We find that the defendant's remaining arguments on appeal lack merit. Therefore, we vacate the defendant's conviction for possession of a firearm in the commission of the robbery, but affirm the defendant's remaining convictions and sentences.

Affirmed, in part, and reversed, in part.

NOTES

[1] Rule 3.800(b)(2) provides, in part, as follows:

(b) Motion to Correct Sentencing Error. A motion to correct sentencing error, including an illegal sentence, may be filed as allowed by this subdivision.... The motion must identify the error with specificity and provide a proposed correction....

(2) Motion Pending Appeal. If an appeal is pending, a defendant or the state may file in the trial court a motion to correct a sentencing error. The motion may be filed by appellate counsel and must be served before the party's first brief is served....
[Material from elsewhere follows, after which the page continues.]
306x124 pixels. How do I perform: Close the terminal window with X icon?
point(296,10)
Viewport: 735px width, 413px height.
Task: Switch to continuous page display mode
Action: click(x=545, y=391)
[2] Rule 3.800(a) provides:

(a) Correction. A court may at any time correct an illegal sentence imposed by it, or an incorrect calculation made by it in a sentencing scoresheet, or a sentence that does not grant proper credit for time served when it is affirmatively alleged that the court records demonstrate on their face an entitlement to that relief, provided that a party may not file a motion to correct an illegal sentence under this subdivision during the time allowed for the filing of a motion under subdivision (b)(1) or during the pendency of a direct appeal.